Pałeczki od Moniki ;) |
Dorada jest moim numerem jeden w Hiszpanii. Doskonała z patelni, piekarnika czy też z grilla. Numerem dwa tuńczyk doskonały na surowo, w postaci steków (tu akurat czerwony tuńczyk rządzi, jest jak wołowina), macerowany w oleju i w ogóle pod każdą postacią. Numerem 3 jest łosoś, zapewne ten zły, ten norweski ale niewątpliwie smaczny.
I to ten trzeci zawodnik staje do zawodów, dając z siebie wszystko, pozwalając się pokroić na plasterki aby osiągnąć sukces kulinarny domowego sushi.
Sushi jest coraz bardziej modne. Niebawem można liczyć, że więcej będzie knajp sushi niż drzewiej bywało barów mlecznych. W większości sytuacji możemy liczyć na dużo sosu sojowego i tartej rzepy, potem na ryż, paluszki krabowe i na końcu cieniuśko krojone ryby.
Nie mogę się zgodzić z tezą, głoszoną przez jedną z instruktorek sushi, jakoby najważniejszy w sushi był RYŻ. Ryż jest fajny, można z niego zrobić paellę, risotto, można dorzucić do zupy mlecznej, do pomidorowej. Można nawet zmniejszyć zawartość mięsa w gołąbkach.
W sushi to jedynie dodatek, bo moim zdaniem sushi to ryby. Świerze, surowe ryby i żadne bum cyk, cyk tego nie zmieni.

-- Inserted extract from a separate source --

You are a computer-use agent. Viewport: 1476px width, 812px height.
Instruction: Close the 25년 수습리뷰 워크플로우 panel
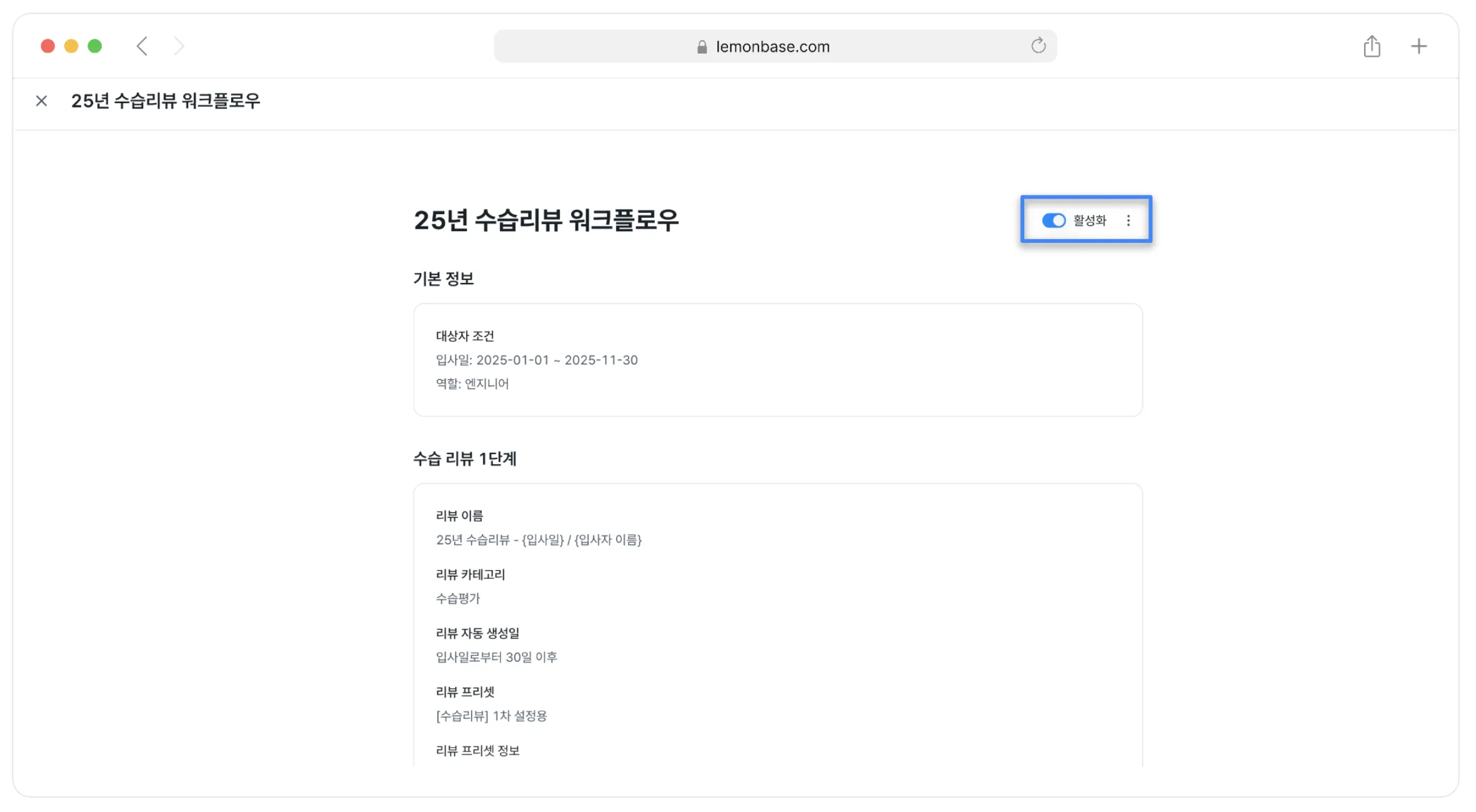[41, 101]
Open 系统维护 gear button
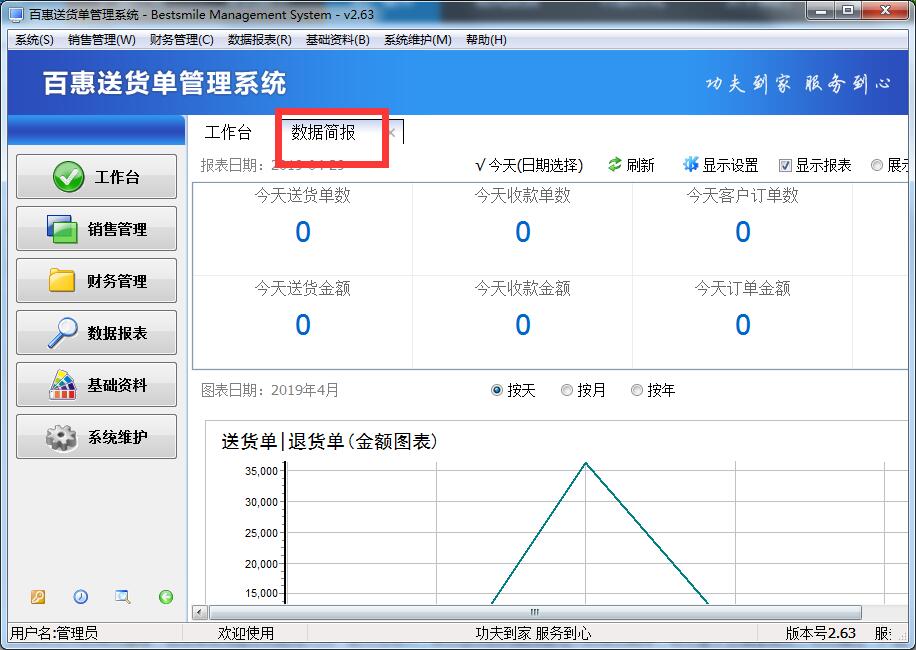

To, że jest to tradycyjna potrawa biednych rybaków japońskich nie zmienia faktu, że ryż można redukować. Ma swoje zaszczytne miejsce przy kręceniu maków (nie wiem, czy to słowo już się normalnie odmienia, jak kiedyś radio, studio teraz maki może być jedyną słuszną formą).
Bez lęku bawcie się w kręcenie maków i jedzenie samej ryby, szczególnie w Hiszpanii. Zwykle używamy tu dwóch rodzajów ryby i nam starcza: łosoś i tuńczyk. Trochę szkoda, że ryba maślana nie jest łatwo dostępna w sprzedaży. No ale cóż.
Do skręcenia maka, trzeba matę, prasowane algi w postaci kwadratowych, zielono czarnych arkuszy, trochę klejącego się ryżu i wyobraźni. Paluszki krabowe, ogórek, twarożek, szczypior, chrzan, ryby pokrojone w paski, kiwi i nie tylko. Wszystko można wepchnąć do środka czarnego pytonga.
Pytonga trzeba pokroić w kawałki i podawać tak jak w restauracji. Sos sojowy, imbir w zalewie i wasabi są niezbędne tak jak pałeczki.
Dobra rada przy kręceniu, posmarujcie na początku kręcenia, jeden bok, tak ze 2-3 cm od krawędzi. Algi zmiękną w trakcie rozkładania farszu i będzie łatwiej skleić je w czarno zielony wałek.
Nikt nie może odebrać ludziom prawa do gotowania. Próbując samemu coś zrobić zaczynamy bardziej świadomie cieszyć się z roboty kucharza w knajpie lub zaczynamy widzieć, że walą nas jakością po rogach.